Of all the battlefields we’ve photographed, from Austerlitz in the Czech Republic westward to San Pasqual in California, Yorktown was the most beautiful and, oddly enough, the most pacific. It didn’t hurt that we arrived at dawn on a perfect winter day and had the place to ourselves; or that all of the hatchets flung about in that conflict had been long buried; or that only 142 soldiers died during the 23-day siege that ended here in 1781 (on my birthday, 19 October) with a decisive Franco-American victory.

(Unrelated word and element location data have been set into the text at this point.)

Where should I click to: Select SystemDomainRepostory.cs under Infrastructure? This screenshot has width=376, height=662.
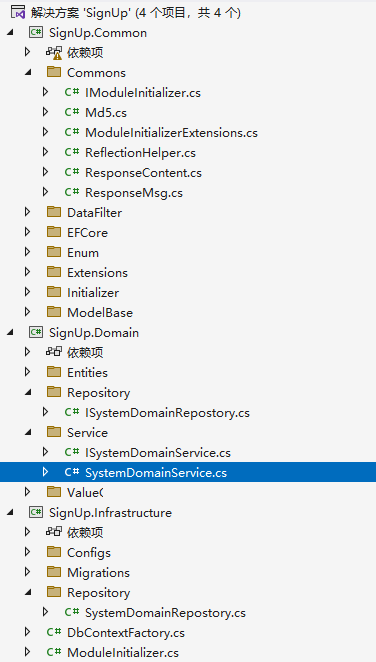[x=165, y=613]
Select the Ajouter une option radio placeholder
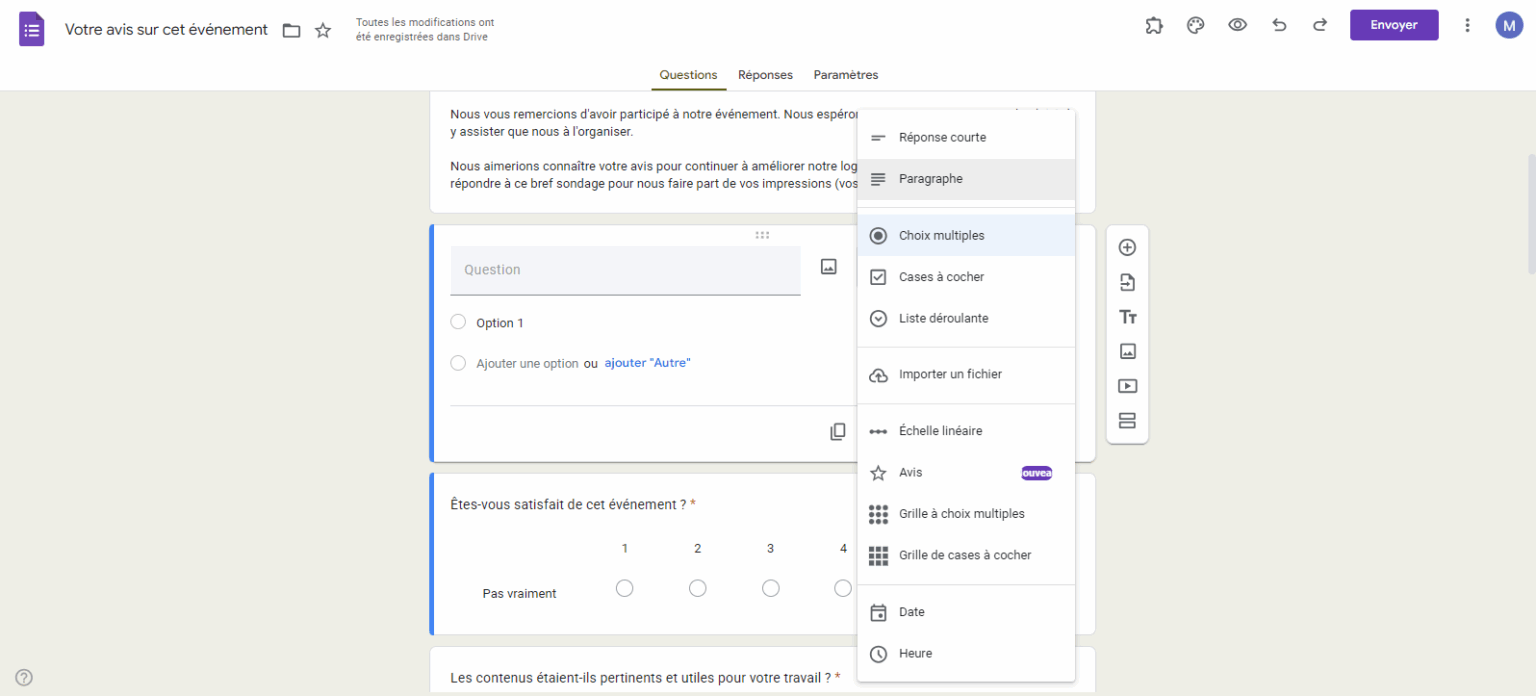Screen dimensions: 1536x696 458,363
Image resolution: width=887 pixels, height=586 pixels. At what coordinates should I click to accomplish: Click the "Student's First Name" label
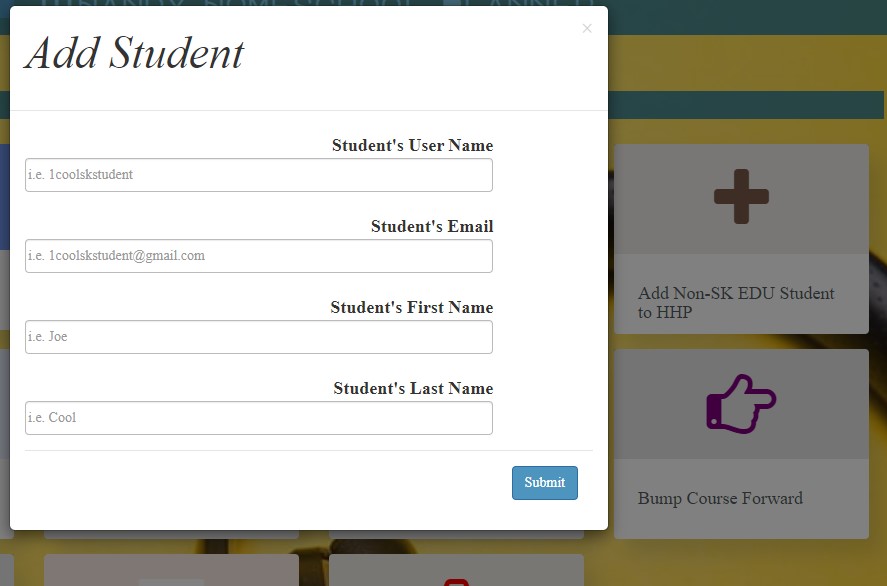(411, 308)
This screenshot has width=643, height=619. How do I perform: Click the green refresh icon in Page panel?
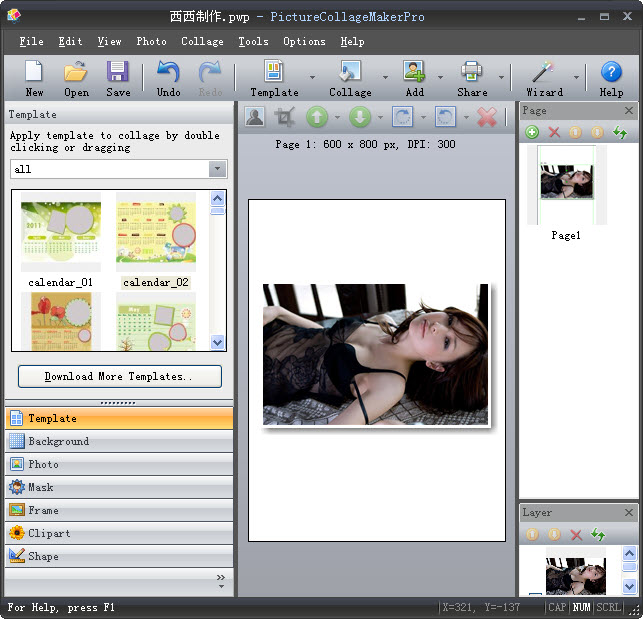click(620, 132)
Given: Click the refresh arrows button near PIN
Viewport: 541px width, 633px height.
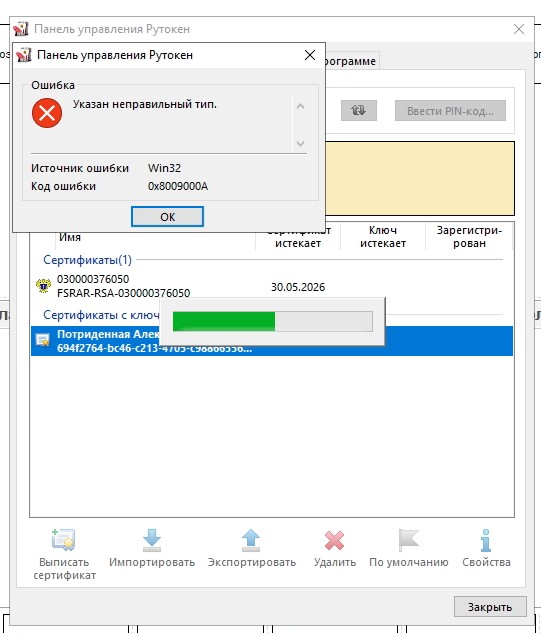Looking at the screenshot, I should click(359, 111).
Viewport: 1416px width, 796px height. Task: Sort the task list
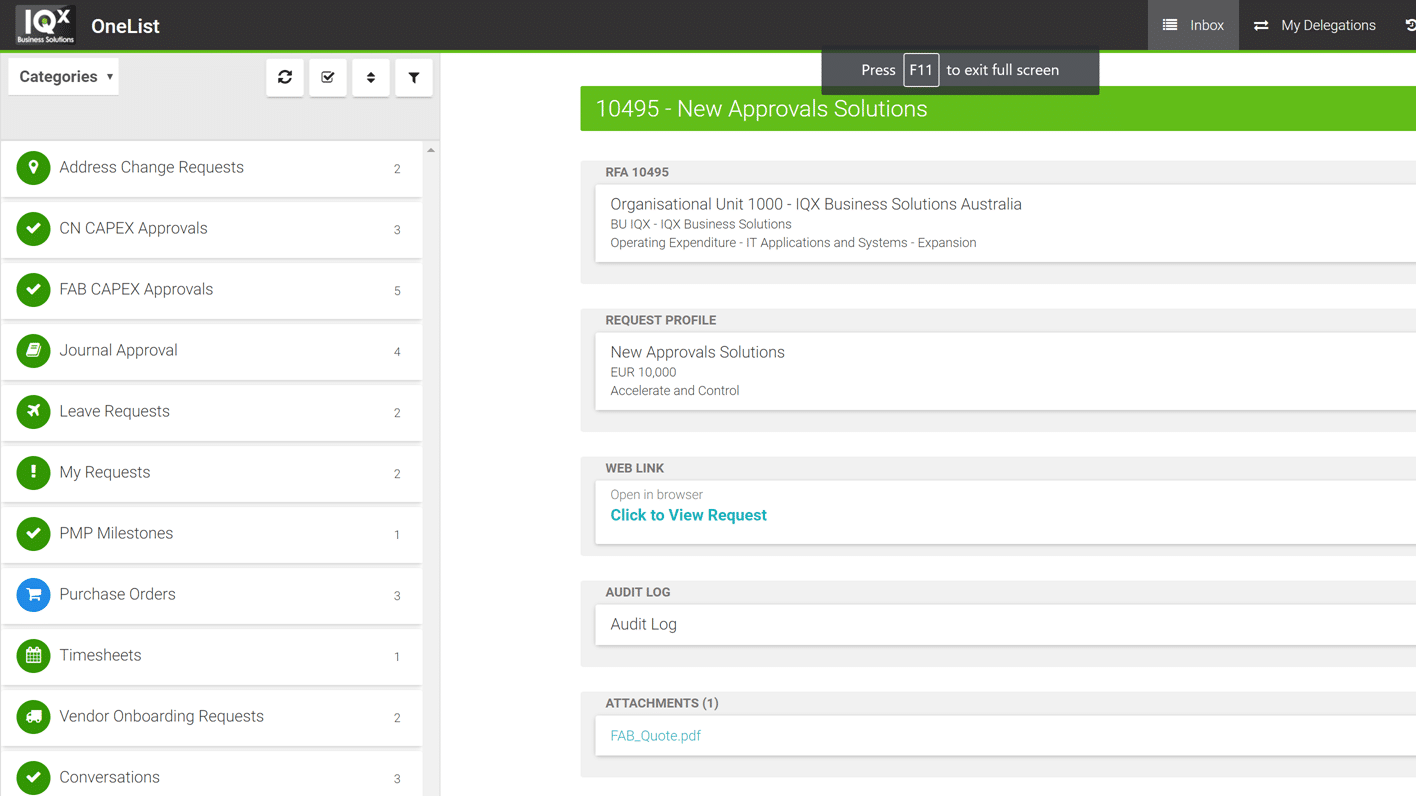(x=370, y=77)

The American Revolution had started out as little better than a civil war, with Patriots (40%) opposed to Loyalists (20%) and with Neutrals (40%) stuck in between. In the British Parliament, these divisions were reflected in vicious debates between the King’s Tories and the opposition Whigs. In the British army, the ambivalence translated into hapless administration, poor communications, weak and defensive strategies, and near-universal back-biting among the Generals. The American Revolution would prove the graveyard of many a British military and political career.
Like the Vietnamese 200 years later, all the Patriots needed to do was survive—a good thing since, like the Vietnamese, they weren’t particularly good at winning military victories. Even in 1781, George Washington insisted on attacking the British in their New York stronghold and was only saved from that folly by the French fleet sailing off unannounced to Virginia. Had Washington had his way, there would have been no Yorktown and no allied victory.
And yet… When you breath in the atmosphere of this battlefield, you feel a thorough sense of inevitability you never feel at places like Manassas, Gettysburg, Ypres, Verdun, Normandy, or Waterloo. By the time Washington arrived here and picked up a soldier’s pickax to start the first trench, history had already taken one of its massive turns. On their way out through the American lines, the defeated British played the marching song, “The World Turned Upside-Down.” How little they knew.